To prove: ${\displaystyle [G,H]C_{G}(H)=G}$ and if ${\displaystyle KC_{G}(H)=G}$, then ${\displaystyle [G,H]\leq K}$.

Proof: We first prove that if ${\displaystyle KC_{G}(H)=G}$, then ${\displaystyle [G,H]\leq K}$:

Pick any ${\displaystyle g\in G,\sigma \in H}$. We want to show that ${\displaystyle g\sigma (g)^{-1}\in K}$.

Since ${\displaystyle G=KC_{G}(H)}$, we have ${\displaystyle g=ab}$, where ${\displaystyle a\in K,b\in C_{G}(H)}$. Thus, we have:

${\displaystyle g\sigma (g)^{-1}=(ab)\sigma (ab)^{-1}=ab\sigma (b)^{-1}\sigma (a)^{-1}}$.

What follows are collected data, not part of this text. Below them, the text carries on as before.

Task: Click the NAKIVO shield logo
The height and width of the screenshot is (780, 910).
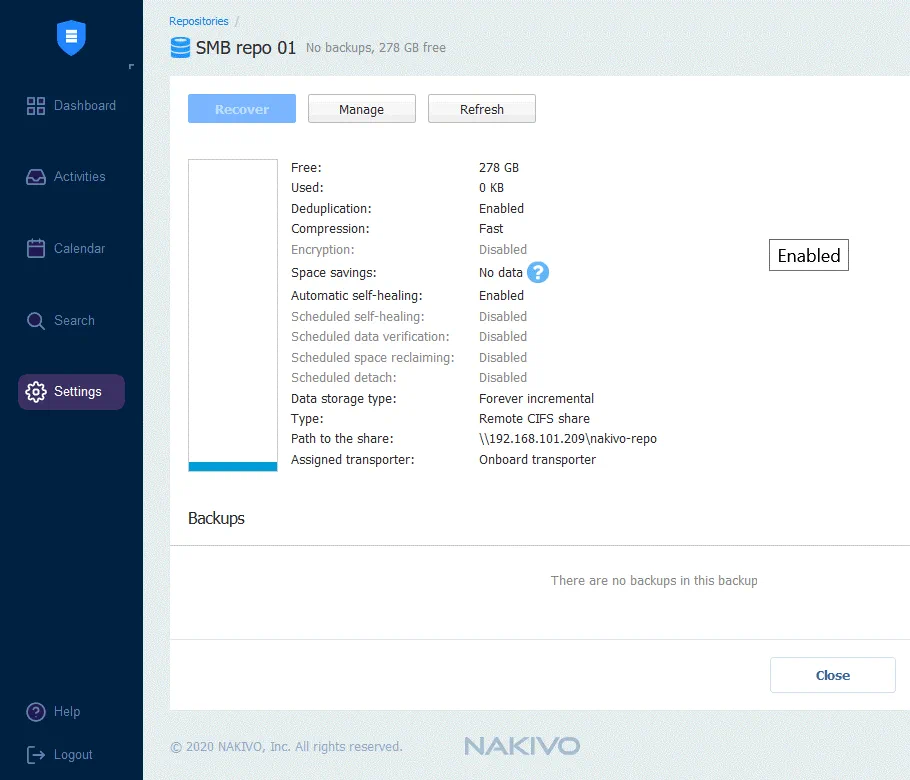Action: coord(71,37)
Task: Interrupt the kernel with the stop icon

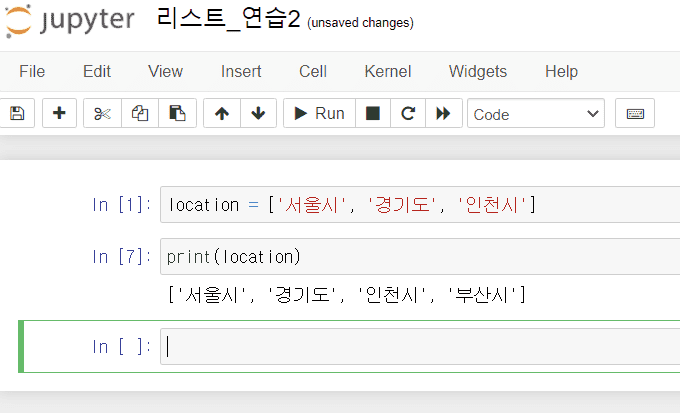Action: [x=372, y=114]
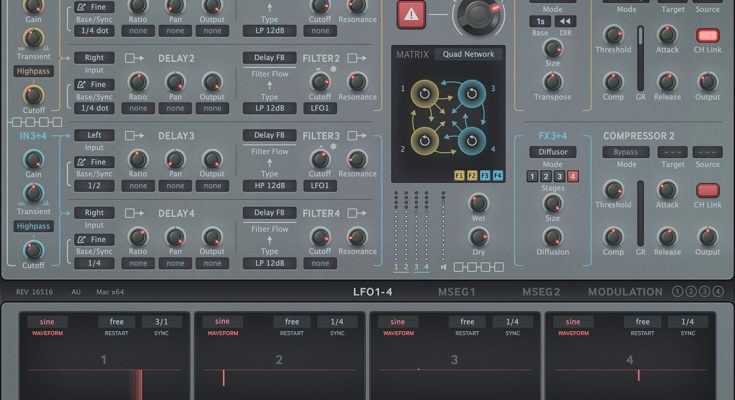
Task: Click the Wet level knob
Action: (477, 203)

Since ${\displaystyle b\in C_{G}(H)}$, ${\displaystyle \sigma (b)=b}$, so we get:

${\displaystyle g\sigma (g)^{-1}=a\sigma (a)^{-1}}$.

Since ${\displaystyle a\in K}$ and ${\displaystyle K}$ is ${\displaystyle H}$-invariant, ${\displaystyle \sigma (a)\in K}$, so ${\displaystyle a\sigma (a)^{-1}\in K}$, completing the proof.

We now prove that ${\displaystyle [G,H]C_{G}(H)=G}$.

Case that ${\displaystyle [G,H]\leq Z(G)}$

We first consider the case that ${\displaystyle [G,H]}$ is contained in the center of ${\displaystyle G}$.

1. The map ${\displaystyle \alpha _{\sigma }:g\mapsto g\sigma (g)^{-1}}$ is an endomorphism of ${\displaystyle G}$ for any ${\displaystyle \sigma \in H}$: For any ${\displaystyle a,b\in G}$, we have ${\displaystyle ab(\sigma (ab))^{-1}=ab\sigma (b)^{-1}\sigma (a)^{-1}}$. Since ${\displaystyle b\sigma (b)^{-1}\in [G,H]\leq Z(G)}$, we can commute ${\displaystyle b\sigma (b)^{-1}}$ with ${\displaystyle \sigma (a)^{-1}}$ to get ${\displaystyle ab(\sigma (ab))^{-1}=(a\sigma (a)^{-1})(b\sigma (b)^{-1})}$. This proves the condition for being a homomorphism.
2. ${\displaystyle C_{G}(H)}$ contains the subgroup ${\displaystyle [G,G]}$: Note that ${\displaystyle C_{G}(H)}$ can be described as the intersection of kernels of ${\displaystyle \alpha _{\sigma }}$ for all ${\displaystyle \sigma \in H}$. Each ${\displaystyle \alpha _{\sigma }}$ has image inside the center of ${\displaystyle G}$ by definition, hence is a map to an Abelian group. Thus, the kernel of each ${\displaystyle \alpha _{\sigma }}$ contains the commutator subgroup ${\displaystyle [G,G]}$. Hence, the intersection, which is ${\displaystyle C_{G}(H)}$, also contains ${\displaystyle [G,G]}$.
3. Let ${\displaystyle A=G/[G,G]}$ and ${\displaystyle \pi :G\to A}$ be the quotient map. Then, ${\displaystyle H}$ acts on ${\displaystyle A}$ by the natural induced action, ${\displaystyle [A,H]=\pi [G,H]}$, and ${\displaystyle C_{A}(H)=\pi (C_{G}(H))}$:
   1. Observe that since ${\displaystyle [G,G]}$ is characteristic in ${\displaystyle G}$, it is ${\displaystyle H}$-invariant, so ${\displaystyle H}$ acts on the quotient group. Note that this descent satisfies ${\displaystyle \pi (\sigma (g))=\sigma (\pi (g))}$ for all ${\displaystyle g\in G}$.
   2. ${\displaystyle [A,H]=\pi [G,H]}$: This follows directly from the definition.
   3. Now, suppose ${\displaystyle L=\pi ^{-1}(C_{A}(H))}$. Clearly, if ${\displaystyle g\in C_{G}(H)}$, then ${\displaystyle \sigma (g)=g}$ for all ${\displaystyle \sigma \in H}$. Thus, ${\displaystyle \sigma (\pi (g))=\pi (\sigma (g))=\pi (g)}$, so ${\displaystyle \pi (g)\in C_{A}(H)}$. Thus, ${\displaystyle \pi (C_{G}(H))\leq C_{A}(H))}$, so ${\displaystyle C_{G}(H)\leq L}$.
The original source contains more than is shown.